Your business requirements might need more security measures. We highly recommend that you extend the controls in your implementation according to the guidance in Azure Well-Architected Framework security considerations for mission-critical workloads.

Identity and access management

At the application level, this architecture uses a simple authentication scheme based on API keys for some restricted operations, such as creating catalog items or deleting comments. Advanced scenarios like user authentication and user roles are beyond the scope of the baseline architecture.

If your application requires user authentication and account management, follow the recommendations for identity and access management. Some strategies include using managed identity providers, avoiding custom identity management, and using passwordless authentication when possible.

Least privilege access

Configure access policies so that users and applications get the minimal level of access that they need to fulfill their function. Developers typically don't need access to the production infrastructure, but the deployment pipeline does need full access. Kubernetes clusters don't push container images into a registry, but GitHub workflows might. Front-end APIs don't usually get messages from the message broker, and back-end workers don't necessarily send new messages to the broker. These decisions depend on the workload, and the access level that you assign should reflect each component's functionality.

Examples from the Azure mission-critical reference implementation include:

  • Each application component that works with Azure Event Hubs uses a connection string with either Listen (BackgroundProcessor) or Send (CatalogService) permissions. That access level ensures that every pod only has the minimum access required to fulfill its function.
  • The service principal for the Azure Kubernetes Service (AKS) agent pool only has Get and List permissions for Secrets in Azure Key Vault.
  • The AKS Kubelet identity only has the AcrPull permission to access the global container registry.

Managed identities

To improve the security of a mission-critical workload, avoid using service-based secrets, such as connection strings or API keys, when possible. We recommend that you use managed identities if the Azure service supports that capability.

The reference implementation uses a service-assigned managed identity in the AKS agent pool ("Kubelet identity") to access the global Azure Container Registry and a stamp's key vault. Appropriate built-in roles are used to restrict access. For example, this Terraform code assigns only the AcrPull role to the Kubelet identity:

resource "azurerm_role_assignment" "acrpull_role" {
  scope                = data.azurerm_container_registry.global.id
  role_definition_name = "AcrPull"
  principal_id         = azurerm_kubernetes_cluster.stamp.kubelet_identity.0.object_id
}

Secrets

When possible, use Microsoft Entra authentication instead of keys when you access Azure resources. Many Azure services, like Azure Cosmos DB and Azure Storage, support the option to completely disable key authentication. AKS supports Microsoft Entra Workload ID.
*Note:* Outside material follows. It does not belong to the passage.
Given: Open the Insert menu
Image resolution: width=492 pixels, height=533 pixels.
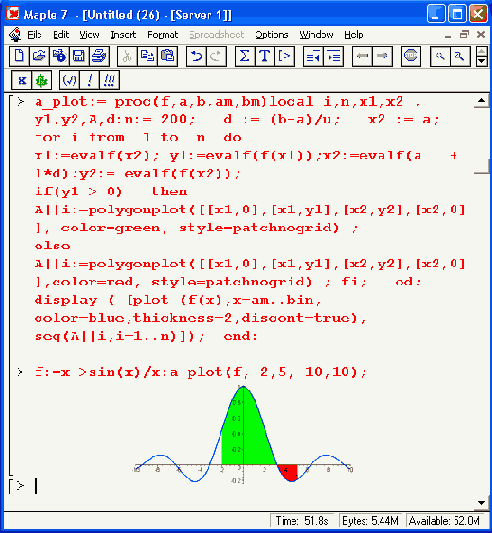Looking at the screenshot, I should [x=123, y=35].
For scenarios in which you can't use Microsoft Entra authentication, each deployment stamp has a dedicated instance of Key Vault to store keys. Those keys are created automatically during deployment and are stored in Key Vault with Terraform. No human operator, except developers in end-to-end environments, can interact with secrets. In addition, Key Vault access policies are configured so that no user accounts are permitted to access secrets.

Note

This workload doesn't use custom certificates, but the same principles apply.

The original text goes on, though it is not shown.